Intrik di Balik RUPS LB

Dugaan rekayasa ini menjadi semakin kuat setelah perubahan pengurus PSR. Pada awal 2025, pemegang saham PSR menggelar Rapat Umum Pemegang Saham Luar Biasa (RUPS LB) yang sah memberhentikan seluruh anggota direksi lama tanpa pemberian acquit et de charge.
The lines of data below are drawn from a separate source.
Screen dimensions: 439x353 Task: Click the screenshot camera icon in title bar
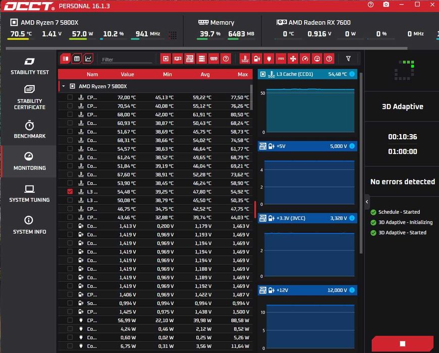(386, 5)
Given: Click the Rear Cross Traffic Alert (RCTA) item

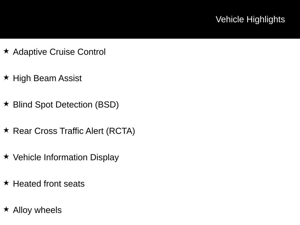Looking at the screenshot, I should click(74, 131).
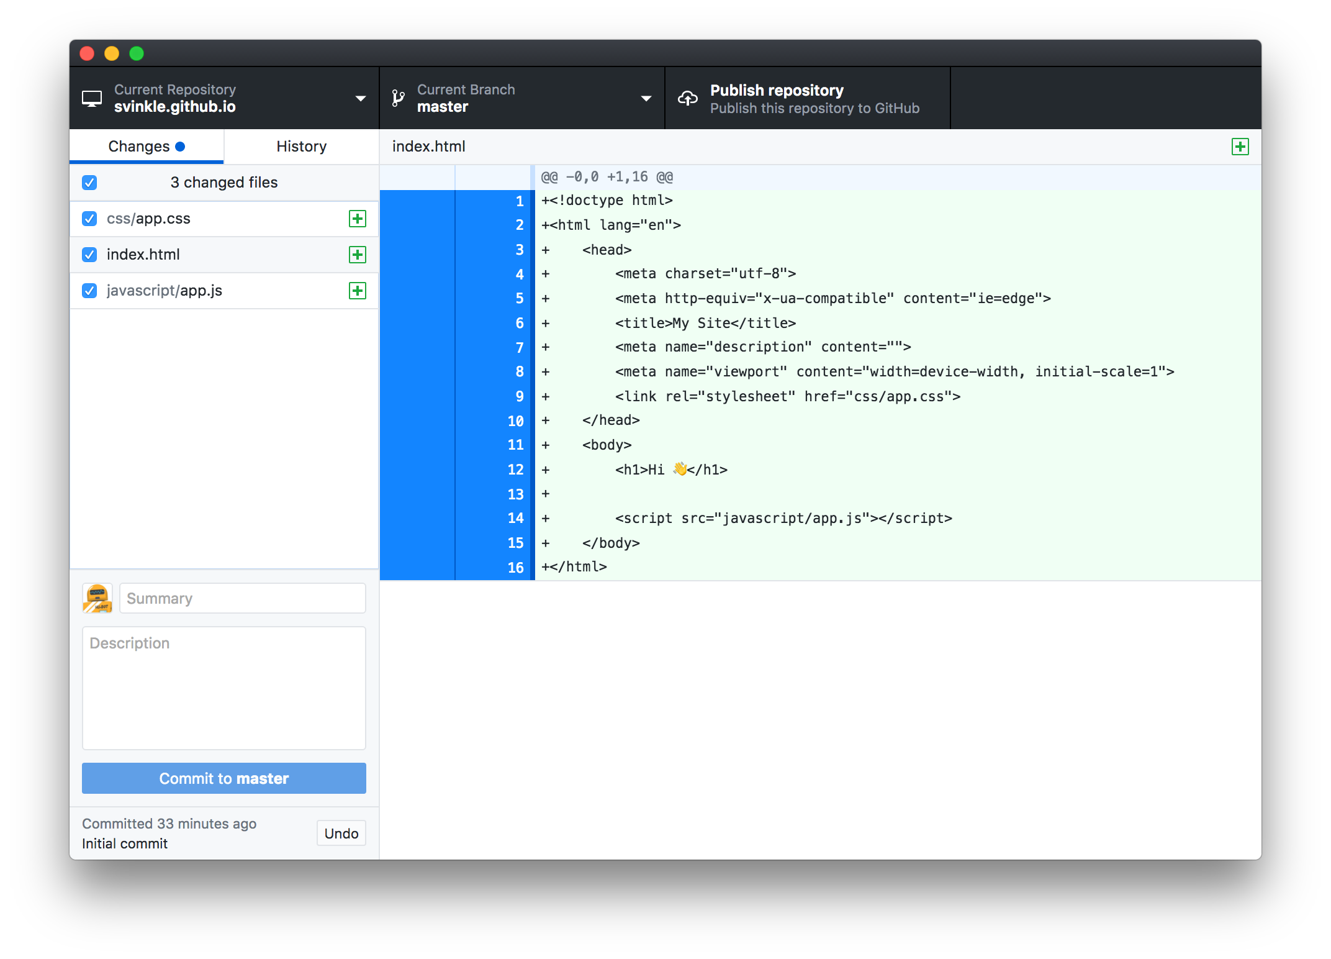Image resolution: width=1331 pixels, height=959 pixels.
Task: Toggle the 3 changed files checkbox
Action: click(x=91, y=182)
Artinya, para direksi lama masih bertanggung jawab secara hukum atas tindakan mereka selama menjabat.

Menurut Rita, pergantian pengurus ini sesuai dengan Anggaran Dasar Perseroan dan Undang-Undang PT No. 40 Tahun 2007. Namun, justru pasca RUPS LB, bermunculan klaim utang dari pihak-pihak eksternal yang disebut-sebut berafiliasi dengan direksi lama.

"Mereka mencoba menggunakan mekanisme PKPU sebagai jalan untuk mengacaukan internal perseroan," kata Rudi Rusmadi, pemegang saham PSR melalui PT Kemala Permanik dan PT Pelayaran Samudera Logistindo.

Permainan Kuasa Hukum?

Dalam sidang, Rudi menuding bahwa kuasa hukum PSR di masa direksi lama bertindak tanpa integritas. Ia mengungkap bahwa kuasa hukum tersebut aktif mengajak pihak luar untuk turut serta mengajukan PKPU terhadap PSR.
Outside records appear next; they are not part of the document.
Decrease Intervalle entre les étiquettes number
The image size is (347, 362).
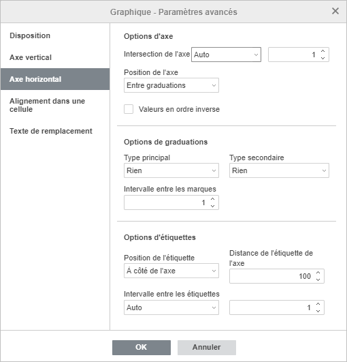318,311
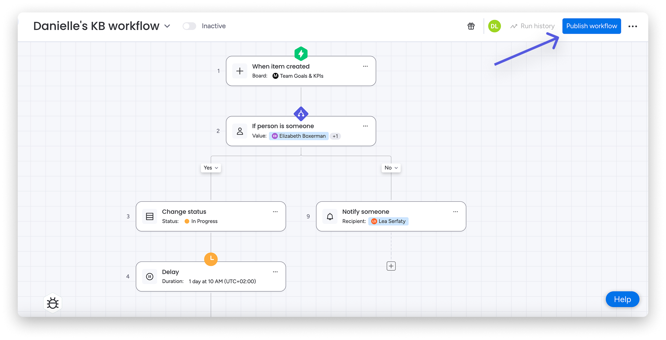Select the Elizabeth Boxerman value chip
Screen dimensions: 666x340
[x=299, y=136]
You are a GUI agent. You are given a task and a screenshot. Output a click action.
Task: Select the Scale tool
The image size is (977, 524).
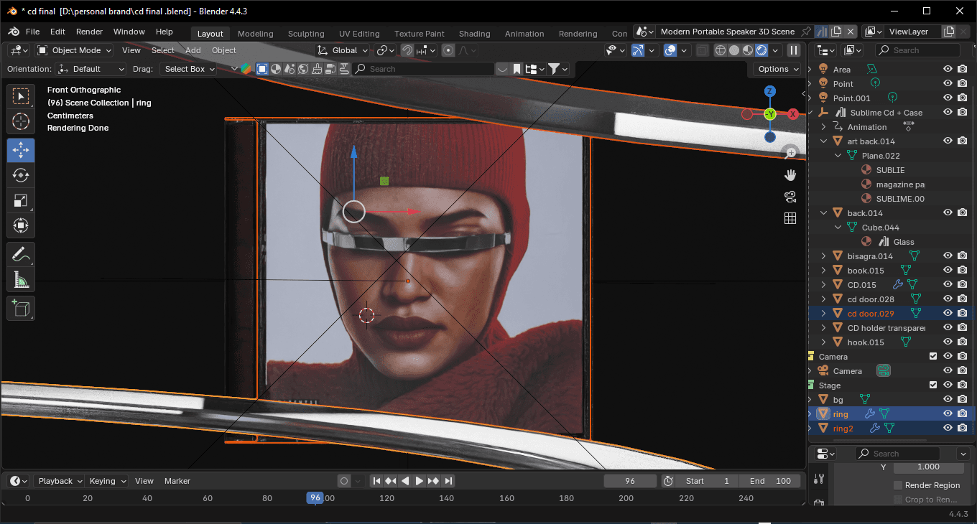click(x=21, y=200)
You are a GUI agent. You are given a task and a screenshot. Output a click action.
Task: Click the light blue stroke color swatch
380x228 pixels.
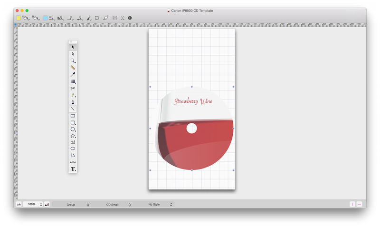coord(45,18)
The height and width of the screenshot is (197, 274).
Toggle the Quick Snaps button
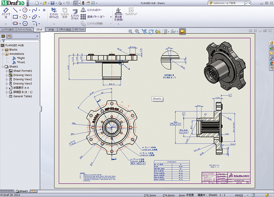tap(131, 12)
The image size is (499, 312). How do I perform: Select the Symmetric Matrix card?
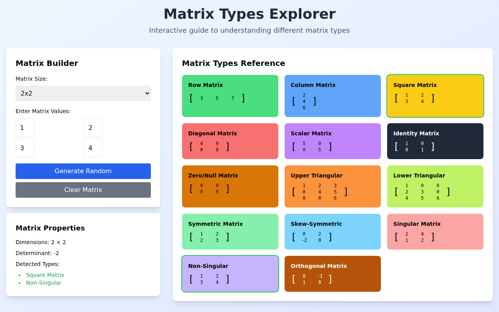coord(230,231)
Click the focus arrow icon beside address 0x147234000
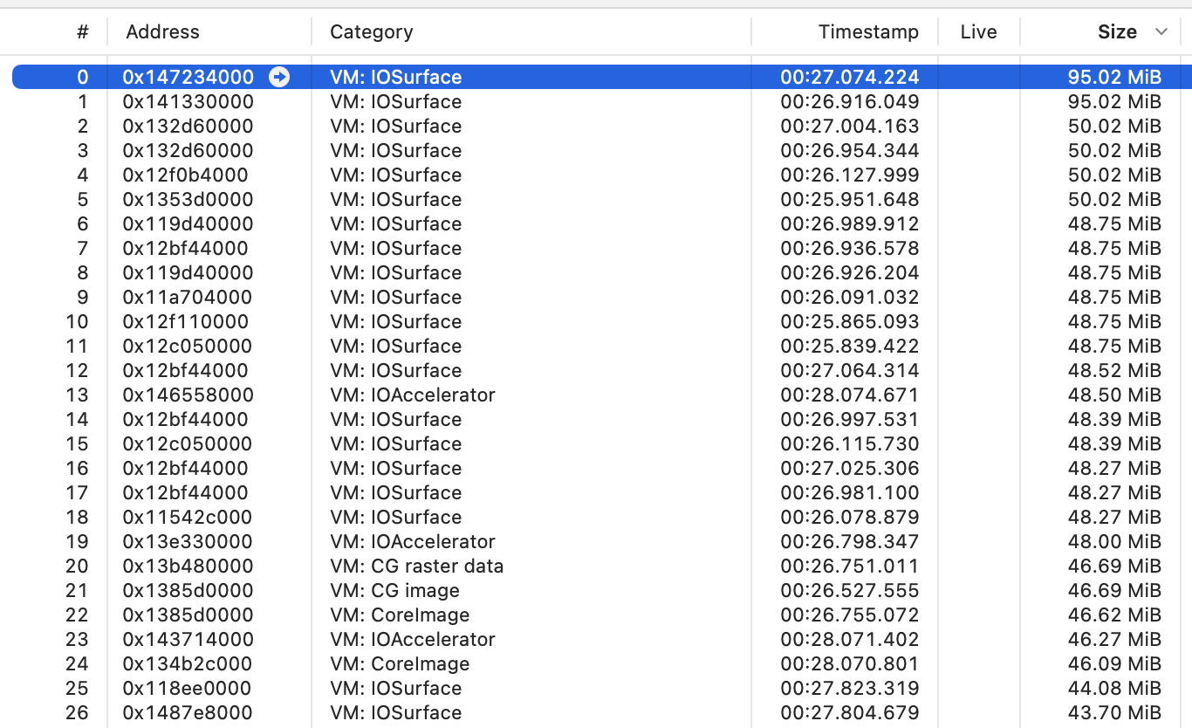The height and width of the screenshot is (728, 1192). 279,77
"Bagaimana bisa kuasa hukum perusahaan justru menjadi aktor utama dalam upaya mempailitkan perusahaan itu sendiri?" ujar Rudi.

Pakar hukum korporasi yang juga bertindak sebagai pengacara PSR, Nelson Kopoyos SH., M.H., menyebut bahwa bila tudingan ini benar, praktik tersebut berpotensi melanggar prinsip fiduciary duty — kewajiban hukum seorang pengurus untuk bertindak demi kepentingan terbaik perusahaan, bukan menghancurkannya.
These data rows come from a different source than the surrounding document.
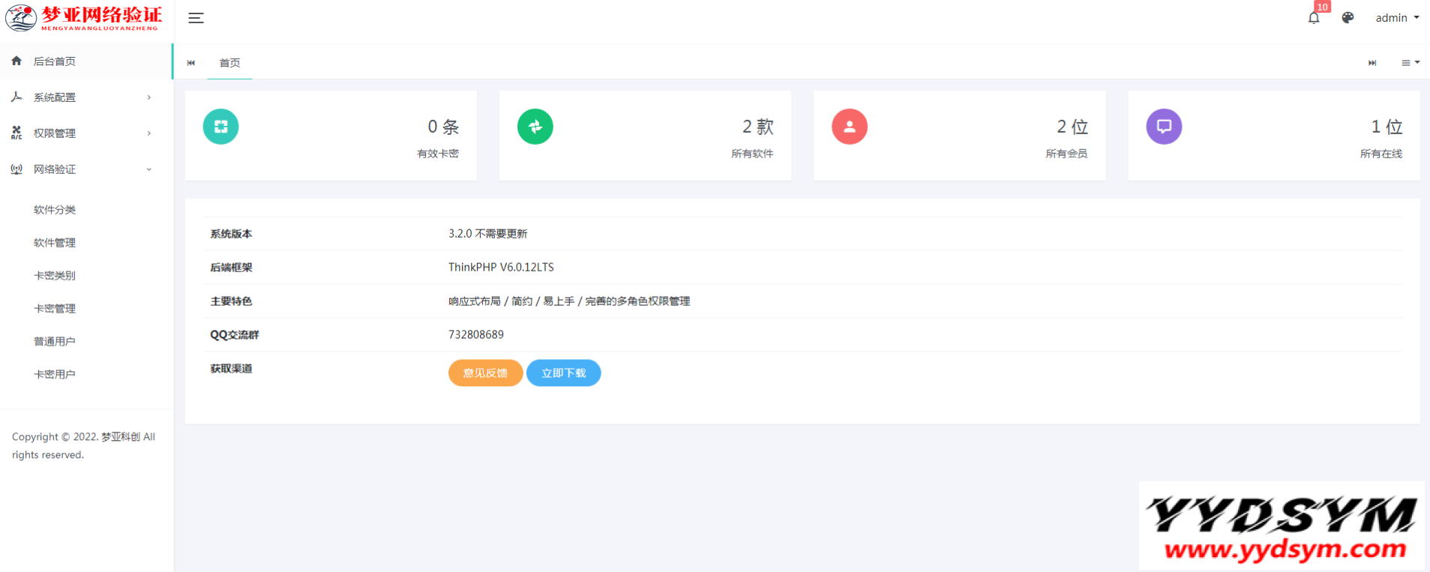Click the red 所有会员 user icon
The height and width of the screenshot is (572, 1430).
click(849, 127)
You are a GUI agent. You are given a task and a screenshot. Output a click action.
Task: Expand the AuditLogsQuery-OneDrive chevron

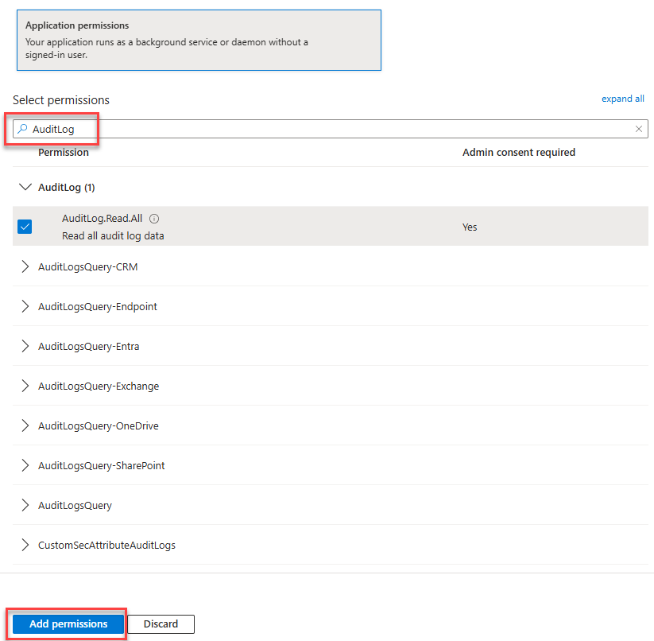click(x=25, y=426)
"Jika benar terjadi, ini bukan sekadar pelanggaran etika, tapi bisa mengarah pada tindak pidana korporasi," tukas Nelson Kopoyos SH., M.H.

Etika Bisnis di Persimpangan

Rita Hendrawaty mengingatkan bahwa dalam dunia usaha, instrumen hukum seperti PKPU mestinya digunakan untuk menyelesaikan persoalan keuangan secara adil, bukan sebagai alat balas dendam atau sabotase korporasi.

"Kalau ini dibiarkan, kepercayaan investor terhadap kepastian hukum di Indonesia akan terus menurun," katanya.

Ia berharap majelis hakim dapat melihat perkara ini dengan jernih, membedakan mana sengketa hutang yang sah, mana yang merupakan upaya rekayasa untuk menjatuhkan PSR.

Perkara ini belum berakhir. Sidang PKPU antara PT Orela dan PSR masih berlangsung, dengan putusan yang akan menentukan bukan hanya nasib PSR, tetapi juga menjadi cermin bagaimana hukum bisnis ditegakkan — atau dipermainkan — di Indonesia.

Bila hukum bisnis digunakan sebagai senjata balas dendam, maka kepastian hukum hanyalah ilusi di balik tumpukan berkas perkara.